Present Day Scenario of Alai Minar
Despite the Sultan’s efforts to make his monument one of Delhi’s tallest structures, he was unable to realise his objective. The monument’s imperfect stone carvings demonstrate the beauty of the monument even if it is incomplete.
This is an example of how overachievement may ruin a brilliant piece of art. This incomplete masterpiece will always remind you of something that should have been done better but was destroyed due to overachievement. When you visit the Qutub complex, you will undoubtedly love the sight of Alai Minar. Although it is in ruins, it will undoubtedly capture your attention.
Alai minar inside
The Alai Minar is an incomplete tower in the Qutub Complex that was begun by Alauddin Khilji. After doubling the size of the Quwwat-ul-Islam Mosque, Khilji chose to build a tower twice the height of the Qutub Minar.
When was alai minar built
Alai Minar is a half completed historical structure erected in 1300 CE by one of Delhi’s most rebellious Sultans, Alauddin Khilji, in an effort to attain a height four times that of Qutub Minar. This 80-foot-tall minar, located near the Qutub Minar, was abandoned soon after Allaudin Khilji died in 1361 CE. Khilji was so pleased with his accomplishments that he desired a minar twice the size of Qutub Minar.
Alai Minar Plan
The building reached the first story before being halted due to the death of Sultan Ala-ud-din Khalji in 1316 AD. His successors were unable to finish the building because the political situation had altered. The Khilji dynasty was vanquished, and the Delhi Sultanate passed to the Tughlaq dynasty. In the instance of Sultan Khilji, what is in store for us in the future is real. His lofty goal was never realised. The subtle reality is that he did finish a great tower – Qutub Mimar – which is visited by thousands of people every day.
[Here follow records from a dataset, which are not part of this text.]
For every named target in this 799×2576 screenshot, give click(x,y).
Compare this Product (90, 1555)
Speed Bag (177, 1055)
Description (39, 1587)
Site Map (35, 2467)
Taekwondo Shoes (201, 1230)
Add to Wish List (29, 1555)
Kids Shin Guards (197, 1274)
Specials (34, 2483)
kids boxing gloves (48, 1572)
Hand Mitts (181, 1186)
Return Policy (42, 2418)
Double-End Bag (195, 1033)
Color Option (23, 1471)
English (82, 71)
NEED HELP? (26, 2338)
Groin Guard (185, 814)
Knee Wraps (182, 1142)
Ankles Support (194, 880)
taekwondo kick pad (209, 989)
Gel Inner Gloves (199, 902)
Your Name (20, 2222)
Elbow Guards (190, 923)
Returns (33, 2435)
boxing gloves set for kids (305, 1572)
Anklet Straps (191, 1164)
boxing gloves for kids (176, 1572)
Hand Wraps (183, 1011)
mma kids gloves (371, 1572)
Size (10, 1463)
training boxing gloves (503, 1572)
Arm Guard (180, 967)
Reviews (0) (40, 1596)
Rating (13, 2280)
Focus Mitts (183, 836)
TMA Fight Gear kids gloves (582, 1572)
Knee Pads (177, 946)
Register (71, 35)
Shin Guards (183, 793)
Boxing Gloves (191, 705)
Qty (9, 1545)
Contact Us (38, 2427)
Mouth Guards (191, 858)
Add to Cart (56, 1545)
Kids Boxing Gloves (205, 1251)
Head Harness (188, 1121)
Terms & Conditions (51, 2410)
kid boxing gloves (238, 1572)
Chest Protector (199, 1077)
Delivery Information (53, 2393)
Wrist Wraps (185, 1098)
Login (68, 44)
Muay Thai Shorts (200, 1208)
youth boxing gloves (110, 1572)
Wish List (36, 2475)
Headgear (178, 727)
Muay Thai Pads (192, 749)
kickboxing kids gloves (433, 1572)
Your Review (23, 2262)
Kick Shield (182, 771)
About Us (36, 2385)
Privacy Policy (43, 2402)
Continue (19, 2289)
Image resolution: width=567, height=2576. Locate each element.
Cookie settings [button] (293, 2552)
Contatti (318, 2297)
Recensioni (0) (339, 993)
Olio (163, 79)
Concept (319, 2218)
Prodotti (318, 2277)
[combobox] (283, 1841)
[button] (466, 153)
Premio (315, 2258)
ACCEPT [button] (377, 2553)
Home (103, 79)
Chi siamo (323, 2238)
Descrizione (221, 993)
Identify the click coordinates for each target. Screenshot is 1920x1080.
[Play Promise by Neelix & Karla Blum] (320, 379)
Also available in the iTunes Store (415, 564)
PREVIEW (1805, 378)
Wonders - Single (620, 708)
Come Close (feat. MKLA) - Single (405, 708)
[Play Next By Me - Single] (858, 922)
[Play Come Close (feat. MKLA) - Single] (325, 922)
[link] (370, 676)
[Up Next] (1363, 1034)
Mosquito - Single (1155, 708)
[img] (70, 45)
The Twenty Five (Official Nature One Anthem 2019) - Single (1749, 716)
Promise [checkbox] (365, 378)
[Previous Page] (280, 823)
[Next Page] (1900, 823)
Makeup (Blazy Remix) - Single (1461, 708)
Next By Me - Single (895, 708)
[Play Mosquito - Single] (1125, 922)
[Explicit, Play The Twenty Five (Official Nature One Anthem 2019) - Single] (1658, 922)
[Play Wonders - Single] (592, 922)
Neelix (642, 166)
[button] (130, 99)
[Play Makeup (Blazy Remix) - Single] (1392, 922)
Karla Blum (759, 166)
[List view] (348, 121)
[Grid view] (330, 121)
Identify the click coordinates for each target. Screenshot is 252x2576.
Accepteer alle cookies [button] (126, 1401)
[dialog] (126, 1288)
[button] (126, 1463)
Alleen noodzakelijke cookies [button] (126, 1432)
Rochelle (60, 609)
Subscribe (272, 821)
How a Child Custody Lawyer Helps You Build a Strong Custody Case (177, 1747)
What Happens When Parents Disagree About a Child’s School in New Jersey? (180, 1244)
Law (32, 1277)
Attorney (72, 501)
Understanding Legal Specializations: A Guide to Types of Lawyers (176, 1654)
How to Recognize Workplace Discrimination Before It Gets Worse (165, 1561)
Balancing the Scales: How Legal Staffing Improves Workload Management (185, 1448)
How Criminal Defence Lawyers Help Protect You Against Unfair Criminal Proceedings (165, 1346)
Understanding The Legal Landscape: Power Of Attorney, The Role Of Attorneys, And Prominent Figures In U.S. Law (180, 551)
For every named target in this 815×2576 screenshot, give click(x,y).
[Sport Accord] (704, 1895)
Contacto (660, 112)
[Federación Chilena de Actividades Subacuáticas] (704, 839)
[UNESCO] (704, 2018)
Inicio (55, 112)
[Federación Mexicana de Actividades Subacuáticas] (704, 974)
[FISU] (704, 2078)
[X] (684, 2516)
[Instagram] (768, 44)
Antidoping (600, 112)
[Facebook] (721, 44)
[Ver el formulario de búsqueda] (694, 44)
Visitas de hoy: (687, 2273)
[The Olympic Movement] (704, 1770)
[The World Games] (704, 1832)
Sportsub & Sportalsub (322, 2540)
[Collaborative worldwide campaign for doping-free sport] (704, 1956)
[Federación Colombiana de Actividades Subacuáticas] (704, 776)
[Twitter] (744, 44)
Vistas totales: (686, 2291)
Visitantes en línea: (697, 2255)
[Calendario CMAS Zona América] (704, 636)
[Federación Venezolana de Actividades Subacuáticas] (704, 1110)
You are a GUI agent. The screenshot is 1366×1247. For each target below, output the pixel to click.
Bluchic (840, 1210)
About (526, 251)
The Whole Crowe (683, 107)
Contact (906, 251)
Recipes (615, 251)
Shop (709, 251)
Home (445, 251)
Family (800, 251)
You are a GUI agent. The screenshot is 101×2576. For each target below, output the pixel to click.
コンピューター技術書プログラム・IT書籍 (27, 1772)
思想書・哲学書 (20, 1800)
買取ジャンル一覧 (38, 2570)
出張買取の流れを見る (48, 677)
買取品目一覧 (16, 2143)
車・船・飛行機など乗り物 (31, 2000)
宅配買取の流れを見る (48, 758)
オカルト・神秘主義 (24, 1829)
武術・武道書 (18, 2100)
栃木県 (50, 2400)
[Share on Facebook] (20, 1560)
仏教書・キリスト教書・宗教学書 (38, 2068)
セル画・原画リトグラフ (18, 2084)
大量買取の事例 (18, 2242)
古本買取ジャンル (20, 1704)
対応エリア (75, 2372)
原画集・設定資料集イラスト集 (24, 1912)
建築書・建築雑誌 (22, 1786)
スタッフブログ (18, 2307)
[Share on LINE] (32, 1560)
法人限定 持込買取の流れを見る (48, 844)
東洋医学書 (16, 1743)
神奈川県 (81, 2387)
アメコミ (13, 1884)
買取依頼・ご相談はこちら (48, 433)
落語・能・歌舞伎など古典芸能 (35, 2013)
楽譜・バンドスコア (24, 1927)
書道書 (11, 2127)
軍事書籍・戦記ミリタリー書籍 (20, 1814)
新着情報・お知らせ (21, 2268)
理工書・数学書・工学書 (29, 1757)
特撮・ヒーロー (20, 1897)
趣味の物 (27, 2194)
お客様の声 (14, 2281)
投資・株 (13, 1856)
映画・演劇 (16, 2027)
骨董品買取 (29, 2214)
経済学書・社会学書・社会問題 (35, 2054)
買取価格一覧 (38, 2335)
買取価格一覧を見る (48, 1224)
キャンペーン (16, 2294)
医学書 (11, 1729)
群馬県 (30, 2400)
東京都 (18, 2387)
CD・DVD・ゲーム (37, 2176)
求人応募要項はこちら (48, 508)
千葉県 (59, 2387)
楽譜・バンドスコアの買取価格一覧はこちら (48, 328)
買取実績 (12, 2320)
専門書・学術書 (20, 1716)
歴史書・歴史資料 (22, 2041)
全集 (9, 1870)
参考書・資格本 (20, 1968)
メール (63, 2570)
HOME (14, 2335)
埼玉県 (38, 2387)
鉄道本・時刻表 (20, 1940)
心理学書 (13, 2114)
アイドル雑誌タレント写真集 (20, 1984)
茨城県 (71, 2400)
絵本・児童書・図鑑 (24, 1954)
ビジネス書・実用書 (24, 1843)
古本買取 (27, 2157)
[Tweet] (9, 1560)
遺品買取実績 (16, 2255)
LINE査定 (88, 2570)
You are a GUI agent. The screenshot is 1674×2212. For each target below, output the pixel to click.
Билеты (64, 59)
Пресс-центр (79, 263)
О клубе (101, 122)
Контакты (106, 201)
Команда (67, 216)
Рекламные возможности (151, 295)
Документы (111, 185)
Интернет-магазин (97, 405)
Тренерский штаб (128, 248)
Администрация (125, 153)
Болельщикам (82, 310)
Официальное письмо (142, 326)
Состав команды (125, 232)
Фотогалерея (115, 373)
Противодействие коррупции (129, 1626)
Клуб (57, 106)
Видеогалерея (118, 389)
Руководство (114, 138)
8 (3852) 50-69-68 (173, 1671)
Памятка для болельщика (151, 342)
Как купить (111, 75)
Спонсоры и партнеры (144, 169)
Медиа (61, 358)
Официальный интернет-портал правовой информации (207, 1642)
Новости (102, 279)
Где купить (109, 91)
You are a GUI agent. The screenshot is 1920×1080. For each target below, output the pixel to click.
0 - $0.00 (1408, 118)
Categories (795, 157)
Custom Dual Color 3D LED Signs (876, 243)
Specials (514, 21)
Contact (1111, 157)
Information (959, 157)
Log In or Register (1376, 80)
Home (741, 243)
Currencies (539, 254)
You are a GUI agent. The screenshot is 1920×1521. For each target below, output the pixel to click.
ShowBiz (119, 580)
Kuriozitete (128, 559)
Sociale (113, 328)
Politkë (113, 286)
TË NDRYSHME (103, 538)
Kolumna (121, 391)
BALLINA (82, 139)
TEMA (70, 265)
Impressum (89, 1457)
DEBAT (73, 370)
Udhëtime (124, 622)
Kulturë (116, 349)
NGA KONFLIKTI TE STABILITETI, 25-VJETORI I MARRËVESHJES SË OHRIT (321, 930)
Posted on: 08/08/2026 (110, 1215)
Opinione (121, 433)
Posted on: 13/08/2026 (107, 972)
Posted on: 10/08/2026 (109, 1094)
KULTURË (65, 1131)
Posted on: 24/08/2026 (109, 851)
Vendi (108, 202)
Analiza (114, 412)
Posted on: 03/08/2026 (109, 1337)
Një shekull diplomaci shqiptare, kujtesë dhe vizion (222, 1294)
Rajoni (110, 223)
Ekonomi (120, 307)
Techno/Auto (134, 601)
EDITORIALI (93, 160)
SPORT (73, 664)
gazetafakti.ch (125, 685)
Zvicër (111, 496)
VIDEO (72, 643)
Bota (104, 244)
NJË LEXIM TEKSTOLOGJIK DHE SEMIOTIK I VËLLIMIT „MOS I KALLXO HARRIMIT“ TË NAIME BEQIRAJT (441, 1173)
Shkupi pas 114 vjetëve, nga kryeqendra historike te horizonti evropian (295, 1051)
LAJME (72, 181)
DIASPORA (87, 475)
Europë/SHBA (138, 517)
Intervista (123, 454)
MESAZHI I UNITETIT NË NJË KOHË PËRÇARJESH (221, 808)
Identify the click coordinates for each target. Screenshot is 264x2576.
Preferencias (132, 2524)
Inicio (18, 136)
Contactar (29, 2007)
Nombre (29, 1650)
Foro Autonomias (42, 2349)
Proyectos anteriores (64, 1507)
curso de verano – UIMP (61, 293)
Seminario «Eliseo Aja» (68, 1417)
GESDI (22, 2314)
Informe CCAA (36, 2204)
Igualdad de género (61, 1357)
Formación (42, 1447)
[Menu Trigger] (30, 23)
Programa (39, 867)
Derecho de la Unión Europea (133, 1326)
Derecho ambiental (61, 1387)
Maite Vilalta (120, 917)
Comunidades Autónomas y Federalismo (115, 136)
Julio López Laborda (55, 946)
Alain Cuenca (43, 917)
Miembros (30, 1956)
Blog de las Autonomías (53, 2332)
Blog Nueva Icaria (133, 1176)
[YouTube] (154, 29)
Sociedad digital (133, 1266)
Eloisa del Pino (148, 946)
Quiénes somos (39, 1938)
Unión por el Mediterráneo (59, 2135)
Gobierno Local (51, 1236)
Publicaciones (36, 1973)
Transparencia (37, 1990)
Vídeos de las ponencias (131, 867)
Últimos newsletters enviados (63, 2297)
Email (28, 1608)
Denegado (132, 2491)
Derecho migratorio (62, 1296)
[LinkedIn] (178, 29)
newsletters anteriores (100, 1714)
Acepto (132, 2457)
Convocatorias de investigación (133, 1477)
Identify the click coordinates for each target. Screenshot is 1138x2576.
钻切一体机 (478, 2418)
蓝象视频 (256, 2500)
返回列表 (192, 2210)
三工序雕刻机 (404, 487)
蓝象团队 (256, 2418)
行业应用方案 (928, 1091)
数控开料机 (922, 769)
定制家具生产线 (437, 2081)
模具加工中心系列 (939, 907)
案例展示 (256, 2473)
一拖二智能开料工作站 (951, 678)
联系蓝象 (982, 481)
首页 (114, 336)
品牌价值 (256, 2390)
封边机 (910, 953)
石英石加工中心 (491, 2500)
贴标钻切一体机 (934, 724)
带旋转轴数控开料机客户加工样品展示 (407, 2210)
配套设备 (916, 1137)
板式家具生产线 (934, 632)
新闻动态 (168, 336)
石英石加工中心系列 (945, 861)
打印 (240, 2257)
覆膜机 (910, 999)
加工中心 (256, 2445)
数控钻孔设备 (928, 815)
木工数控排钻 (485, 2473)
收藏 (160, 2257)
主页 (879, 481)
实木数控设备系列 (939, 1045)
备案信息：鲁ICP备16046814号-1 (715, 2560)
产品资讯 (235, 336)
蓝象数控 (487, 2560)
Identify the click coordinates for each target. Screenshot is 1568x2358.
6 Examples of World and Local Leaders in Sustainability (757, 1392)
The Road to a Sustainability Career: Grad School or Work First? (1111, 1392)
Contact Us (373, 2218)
The Alai Minar is 24.38 m (80 ft) tall and has a circumference of 77.72 m. (255 feet). The outside wall of the tower is extraordinarily thick, measuring 5.8 m (19 feet) and split into 32 faces of 2.43 m (8 feet). There is a central column in the inside where a stairway to a higher level would be. The centre column is 8 metres (26 feet) in diameter. The corridor was 3 metres wide so that a stairway could be built. The entryway is located on the tower’s eastern side.
How to reach Alai Minar
As Alai Minar is located in Qutub complex, which is most famous site in Delhi you can reach easly by road and by metro. Here are the Alai Minar’s address, nearest metro station, timing and ticket price details. You may get to the Alai Minar in Delhi by taking a local bus or hiring an auto-rickshaw or cab as w
Nearest Metro Station
The nearest metro station of Alai Minar is Qutub Minar Metro Station on yellow line which is 3Km away from the monument. You can take Auto or riksha to reach the destination in 10 mintues. You may get to the Alai Minar in Delhi by taking a local bus or hiring an auto-rickshaw or cab as well from you home if you are going via raod.
Address: Qutub Minar Complex Rd, Ladha Sarai, Mehrauli, New Delhi, Delhi 110030
Alai Minar timings are same as Qutub Minar which is 7am–9pm and remains open on all days of the week. You can also visit now at evening to show the lighing on Qutub Minar. The best time to visit Alai Minar during early morning hours to avoid the crowd and line for the ticket.
The entrance fee is Rs.35 for Indians and Rs.550 for foreigners. Children under the age of 15 are admitted free of charge. You can also book ticket online when you reach at ticket counter to avoid lines.
Alai Darwaza Gate is a really beautiful construction that needs to be visited since it is a good example of Delhi Sultanate architecture and how they constructed something as wonderful as this monument towering tall in Delhi’s Qutub Complex.